## YOUR INSTRUCTIONS
Reproduce nothing but the lines from the one containing "The height and width of the screenshot is (640, 983)." to the end of the records below, each exactly as written.
*** STUDY MATERIAL Section Begins ***
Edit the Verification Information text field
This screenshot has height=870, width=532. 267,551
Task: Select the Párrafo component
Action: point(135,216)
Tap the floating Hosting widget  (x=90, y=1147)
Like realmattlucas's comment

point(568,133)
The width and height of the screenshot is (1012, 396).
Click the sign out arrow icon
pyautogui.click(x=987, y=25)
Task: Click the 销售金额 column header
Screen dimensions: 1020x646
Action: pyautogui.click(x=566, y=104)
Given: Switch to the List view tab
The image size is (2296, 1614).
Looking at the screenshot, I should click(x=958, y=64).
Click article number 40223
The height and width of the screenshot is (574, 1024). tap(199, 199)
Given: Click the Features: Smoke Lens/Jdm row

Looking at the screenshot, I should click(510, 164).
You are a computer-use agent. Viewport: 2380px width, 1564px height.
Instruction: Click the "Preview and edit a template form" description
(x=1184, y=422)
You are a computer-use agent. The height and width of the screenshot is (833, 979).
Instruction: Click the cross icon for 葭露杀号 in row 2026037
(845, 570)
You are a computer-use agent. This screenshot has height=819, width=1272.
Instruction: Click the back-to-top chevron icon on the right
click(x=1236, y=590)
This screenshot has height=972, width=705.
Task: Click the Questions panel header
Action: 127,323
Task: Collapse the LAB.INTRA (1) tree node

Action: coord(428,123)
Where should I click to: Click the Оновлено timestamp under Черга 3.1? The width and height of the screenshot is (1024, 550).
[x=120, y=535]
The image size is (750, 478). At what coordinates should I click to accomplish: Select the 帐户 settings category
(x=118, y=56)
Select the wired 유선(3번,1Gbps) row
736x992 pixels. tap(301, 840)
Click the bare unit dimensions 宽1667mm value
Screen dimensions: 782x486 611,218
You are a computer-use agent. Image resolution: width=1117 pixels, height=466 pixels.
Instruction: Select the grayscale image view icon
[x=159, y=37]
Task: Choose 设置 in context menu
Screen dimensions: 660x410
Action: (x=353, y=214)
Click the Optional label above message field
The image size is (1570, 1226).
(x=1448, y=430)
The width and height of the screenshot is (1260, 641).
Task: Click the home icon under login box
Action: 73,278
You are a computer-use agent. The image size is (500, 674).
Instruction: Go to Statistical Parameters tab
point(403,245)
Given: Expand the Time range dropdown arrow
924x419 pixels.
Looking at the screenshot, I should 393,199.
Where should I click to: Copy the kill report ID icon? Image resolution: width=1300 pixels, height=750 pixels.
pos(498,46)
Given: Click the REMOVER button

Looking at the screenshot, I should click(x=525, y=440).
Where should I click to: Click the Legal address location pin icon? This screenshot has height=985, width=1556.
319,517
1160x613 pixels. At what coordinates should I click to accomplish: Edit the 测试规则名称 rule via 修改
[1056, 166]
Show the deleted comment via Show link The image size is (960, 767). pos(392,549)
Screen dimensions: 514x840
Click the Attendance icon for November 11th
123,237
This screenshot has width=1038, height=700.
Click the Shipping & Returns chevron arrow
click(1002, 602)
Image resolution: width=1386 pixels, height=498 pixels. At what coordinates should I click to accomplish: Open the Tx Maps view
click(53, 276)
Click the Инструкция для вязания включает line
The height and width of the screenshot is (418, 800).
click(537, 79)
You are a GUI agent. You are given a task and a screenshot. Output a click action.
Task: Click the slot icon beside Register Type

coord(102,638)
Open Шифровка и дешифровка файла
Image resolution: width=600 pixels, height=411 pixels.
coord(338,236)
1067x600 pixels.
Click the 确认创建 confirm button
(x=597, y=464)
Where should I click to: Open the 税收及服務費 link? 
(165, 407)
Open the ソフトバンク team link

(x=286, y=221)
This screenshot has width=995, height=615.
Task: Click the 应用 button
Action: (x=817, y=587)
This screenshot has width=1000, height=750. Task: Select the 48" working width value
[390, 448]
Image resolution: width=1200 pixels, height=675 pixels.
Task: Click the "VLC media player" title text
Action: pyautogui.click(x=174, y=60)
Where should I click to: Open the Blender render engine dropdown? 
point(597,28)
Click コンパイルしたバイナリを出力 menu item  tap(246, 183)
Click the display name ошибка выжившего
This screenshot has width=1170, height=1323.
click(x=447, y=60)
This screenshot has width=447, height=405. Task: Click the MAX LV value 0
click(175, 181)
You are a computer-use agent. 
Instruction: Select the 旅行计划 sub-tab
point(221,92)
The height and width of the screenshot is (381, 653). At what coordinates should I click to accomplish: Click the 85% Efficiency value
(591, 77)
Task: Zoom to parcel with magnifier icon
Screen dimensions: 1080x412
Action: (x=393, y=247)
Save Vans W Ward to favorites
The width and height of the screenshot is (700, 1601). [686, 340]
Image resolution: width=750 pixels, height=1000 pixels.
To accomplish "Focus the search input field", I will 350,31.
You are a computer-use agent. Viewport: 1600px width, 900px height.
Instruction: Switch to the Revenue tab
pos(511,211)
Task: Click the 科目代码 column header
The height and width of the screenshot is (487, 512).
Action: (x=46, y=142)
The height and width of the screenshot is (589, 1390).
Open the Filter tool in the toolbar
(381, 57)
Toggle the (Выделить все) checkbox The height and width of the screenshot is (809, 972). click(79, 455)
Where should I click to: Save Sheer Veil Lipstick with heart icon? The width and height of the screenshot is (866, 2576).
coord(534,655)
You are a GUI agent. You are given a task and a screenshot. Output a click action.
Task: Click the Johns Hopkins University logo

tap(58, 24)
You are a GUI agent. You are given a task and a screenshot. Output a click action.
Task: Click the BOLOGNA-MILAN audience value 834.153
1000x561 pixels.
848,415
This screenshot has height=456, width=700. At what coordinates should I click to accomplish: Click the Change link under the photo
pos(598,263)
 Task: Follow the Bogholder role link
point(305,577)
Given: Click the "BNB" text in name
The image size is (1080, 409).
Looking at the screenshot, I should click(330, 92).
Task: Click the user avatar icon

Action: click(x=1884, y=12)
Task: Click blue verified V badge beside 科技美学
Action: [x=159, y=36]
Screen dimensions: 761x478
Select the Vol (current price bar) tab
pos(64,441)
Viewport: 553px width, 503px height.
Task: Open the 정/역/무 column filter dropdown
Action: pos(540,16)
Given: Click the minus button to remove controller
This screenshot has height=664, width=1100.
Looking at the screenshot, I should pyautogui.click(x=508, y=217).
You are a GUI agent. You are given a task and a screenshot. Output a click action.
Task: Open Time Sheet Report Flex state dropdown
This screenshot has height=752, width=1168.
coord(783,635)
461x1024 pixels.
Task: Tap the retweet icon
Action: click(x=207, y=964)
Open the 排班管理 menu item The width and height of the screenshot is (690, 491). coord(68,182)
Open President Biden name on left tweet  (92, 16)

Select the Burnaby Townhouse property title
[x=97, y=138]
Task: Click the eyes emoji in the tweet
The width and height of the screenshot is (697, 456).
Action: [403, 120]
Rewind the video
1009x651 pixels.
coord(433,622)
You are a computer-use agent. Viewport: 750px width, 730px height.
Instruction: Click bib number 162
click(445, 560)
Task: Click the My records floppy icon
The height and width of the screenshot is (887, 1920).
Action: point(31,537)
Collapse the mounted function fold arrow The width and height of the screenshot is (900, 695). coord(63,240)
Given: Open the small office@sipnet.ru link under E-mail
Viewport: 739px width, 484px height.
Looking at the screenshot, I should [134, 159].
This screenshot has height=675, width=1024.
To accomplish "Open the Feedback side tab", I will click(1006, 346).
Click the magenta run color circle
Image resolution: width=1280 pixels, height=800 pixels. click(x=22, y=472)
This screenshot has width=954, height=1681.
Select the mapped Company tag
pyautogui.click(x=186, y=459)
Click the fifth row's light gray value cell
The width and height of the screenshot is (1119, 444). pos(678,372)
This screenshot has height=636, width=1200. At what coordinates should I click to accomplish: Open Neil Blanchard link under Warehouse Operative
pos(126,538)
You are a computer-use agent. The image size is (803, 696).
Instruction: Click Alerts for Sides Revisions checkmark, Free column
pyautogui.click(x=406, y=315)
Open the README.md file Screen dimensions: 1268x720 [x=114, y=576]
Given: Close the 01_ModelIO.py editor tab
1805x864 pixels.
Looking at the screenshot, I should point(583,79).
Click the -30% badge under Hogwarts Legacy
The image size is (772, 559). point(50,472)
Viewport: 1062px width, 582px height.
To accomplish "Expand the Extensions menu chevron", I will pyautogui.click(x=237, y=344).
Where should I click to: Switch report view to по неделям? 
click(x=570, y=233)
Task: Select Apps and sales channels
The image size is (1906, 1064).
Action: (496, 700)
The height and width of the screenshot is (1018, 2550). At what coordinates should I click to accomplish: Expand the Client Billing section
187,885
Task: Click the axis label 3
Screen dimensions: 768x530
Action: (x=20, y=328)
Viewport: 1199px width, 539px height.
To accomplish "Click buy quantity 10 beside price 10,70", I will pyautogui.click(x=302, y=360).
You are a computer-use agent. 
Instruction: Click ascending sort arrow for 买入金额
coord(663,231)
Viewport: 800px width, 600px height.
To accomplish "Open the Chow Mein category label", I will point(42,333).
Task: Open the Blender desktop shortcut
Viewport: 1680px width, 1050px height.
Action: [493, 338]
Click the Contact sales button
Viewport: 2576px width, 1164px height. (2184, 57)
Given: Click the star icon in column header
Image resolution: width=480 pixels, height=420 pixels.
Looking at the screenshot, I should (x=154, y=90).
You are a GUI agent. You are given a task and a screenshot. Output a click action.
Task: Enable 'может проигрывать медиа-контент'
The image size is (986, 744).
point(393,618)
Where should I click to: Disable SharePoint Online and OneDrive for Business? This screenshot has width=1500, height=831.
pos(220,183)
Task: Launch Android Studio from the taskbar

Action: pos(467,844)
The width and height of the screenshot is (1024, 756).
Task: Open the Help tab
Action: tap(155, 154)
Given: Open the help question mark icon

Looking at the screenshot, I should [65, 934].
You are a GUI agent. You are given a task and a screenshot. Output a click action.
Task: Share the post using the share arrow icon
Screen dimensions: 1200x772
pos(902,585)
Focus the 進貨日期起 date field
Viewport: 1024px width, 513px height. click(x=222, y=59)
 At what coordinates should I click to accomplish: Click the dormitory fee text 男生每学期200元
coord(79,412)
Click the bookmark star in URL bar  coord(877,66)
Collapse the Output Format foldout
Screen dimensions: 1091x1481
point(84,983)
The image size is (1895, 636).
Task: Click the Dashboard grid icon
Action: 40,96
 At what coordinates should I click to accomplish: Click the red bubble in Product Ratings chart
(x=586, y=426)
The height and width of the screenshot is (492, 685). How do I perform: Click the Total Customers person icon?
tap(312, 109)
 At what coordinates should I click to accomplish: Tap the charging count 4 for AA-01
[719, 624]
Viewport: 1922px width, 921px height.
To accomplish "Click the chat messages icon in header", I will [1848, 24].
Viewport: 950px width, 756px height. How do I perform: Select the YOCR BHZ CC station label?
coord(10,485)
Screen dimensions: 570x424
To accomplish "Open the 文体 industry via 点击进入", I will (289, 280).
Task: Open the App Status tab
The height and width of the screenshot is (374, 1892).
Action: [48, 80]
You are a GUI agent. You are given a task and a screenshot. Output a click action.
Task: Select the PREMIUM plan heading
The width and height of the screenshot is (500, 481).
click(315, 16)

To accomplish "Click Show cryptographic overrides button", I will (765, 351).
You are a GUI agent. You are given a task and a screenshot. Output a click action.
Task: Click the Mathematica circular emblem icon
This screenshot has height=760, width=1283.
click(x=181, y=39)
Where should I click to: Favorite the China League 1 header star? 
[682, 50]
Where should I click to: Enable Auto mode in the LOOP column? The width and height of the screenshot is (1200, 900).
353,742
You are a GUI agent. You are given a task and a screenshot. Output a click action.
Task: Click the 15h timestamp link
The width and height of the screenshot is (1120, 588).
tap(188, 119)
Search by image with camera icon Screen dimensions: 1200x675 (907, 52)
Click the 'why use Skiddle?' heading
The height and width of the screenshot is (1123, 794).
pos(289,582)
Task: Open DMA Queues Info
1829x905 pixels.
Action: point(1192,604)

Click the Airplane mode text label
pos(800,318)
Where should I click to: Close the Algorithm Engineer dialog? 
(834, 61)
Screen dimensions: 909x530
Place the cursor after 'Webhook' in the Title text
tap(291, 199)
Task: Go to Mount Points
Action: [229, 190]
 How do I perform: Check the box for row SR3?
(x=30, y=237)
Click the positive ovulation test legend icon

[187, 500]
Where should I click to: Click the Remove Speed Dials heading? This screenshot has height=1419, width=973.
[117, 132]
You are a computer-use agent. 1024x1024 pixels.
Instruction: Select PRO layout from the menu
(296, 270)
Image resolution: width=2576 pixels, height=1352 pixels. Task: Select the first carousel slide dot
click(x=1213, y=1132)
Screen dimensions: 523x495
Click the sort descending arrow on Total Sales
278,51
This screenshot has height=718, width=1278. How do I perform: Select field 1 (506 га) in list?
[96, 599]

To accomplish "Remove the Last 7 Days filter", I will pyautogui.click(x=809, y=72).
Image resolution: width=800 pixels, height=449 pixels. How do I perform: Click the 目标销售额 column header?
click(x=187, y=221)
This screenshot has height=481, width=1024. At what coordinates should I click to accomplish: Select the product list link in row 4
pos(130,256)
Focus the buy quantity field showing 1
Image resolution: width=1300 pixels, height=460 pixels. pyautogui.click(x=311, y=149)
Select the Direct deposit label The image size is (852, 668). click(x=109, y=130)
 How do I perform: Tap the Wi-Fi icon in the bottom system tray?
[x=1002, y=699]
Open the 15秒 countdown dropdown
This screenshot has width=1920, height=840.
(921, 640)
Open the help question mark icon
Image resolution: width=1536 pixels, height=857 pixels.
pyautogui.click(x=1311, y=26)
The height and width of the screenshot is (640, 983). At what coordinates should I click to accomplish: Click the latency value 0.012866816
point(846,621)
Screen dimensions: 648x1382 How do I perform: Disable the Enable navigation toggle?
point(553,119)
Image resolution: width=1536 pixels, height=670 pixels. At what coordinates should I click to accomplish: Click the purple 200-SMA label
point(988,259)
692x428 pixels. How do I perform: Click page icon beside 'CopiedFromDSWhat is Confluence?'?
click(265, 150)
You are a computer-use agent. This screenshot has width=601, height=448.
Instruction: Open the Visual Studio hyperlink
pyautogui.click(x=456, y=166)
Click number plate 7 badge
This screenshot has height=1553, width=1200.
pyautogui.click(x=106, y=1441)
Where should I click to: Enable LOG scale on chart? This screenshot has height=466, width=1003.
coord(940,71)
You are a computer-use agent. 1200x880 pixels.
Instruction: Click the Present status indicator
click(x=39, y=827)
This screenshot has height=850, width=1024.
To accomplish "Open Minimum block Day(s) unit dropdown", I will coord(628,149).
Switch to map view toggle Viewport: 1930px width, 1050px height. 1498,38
*** STUDY MATERIAL Section Ends ***
## REPLY
The height and width of the screenshot is (640, 983). At what coordinates should I click to accomplish: Click the latency value 0.012866816
point(846,621)
Screen dimensions: 648x1382 How do I perform: Disable the Enable navigation toggle?
point(553,119)
Image resolution: width=1536 pixels, height=670 pixels. At what coordinates should I click to accomplish: Click the purple 200-SMA label
point(988,259)
692x428 pixels. How do I perform: Click page icon beside 'CopiedFromDSWhat is Confluence?'?
click(265, 150)
You are a computer-use agent. This screenshot has width=601, height=448.
Instruction: Open the Visual Studio hyperlink
pyautogui.click(x=456, y=166)
Click number plate 7 badge
This screenshot has height=1553, width=1200.
pyautogui.click(x=106, y=1441)
Where should I click to: Enable LOG scale on chart? This screenshot has height=466, width=1003.
coord(940,71)
You are a computer-use agent. 1200x880 pixels.
Instruction: Click the Present status indicator
click(x=39, y=827)
This screenshot has height=850, width=1024.
To accomplish "Open Minimum block Day(s) unit dropdown", I will coord(628,149).
Switch to map view toggle Viewport: 1930px width, 1050px height. 1498,38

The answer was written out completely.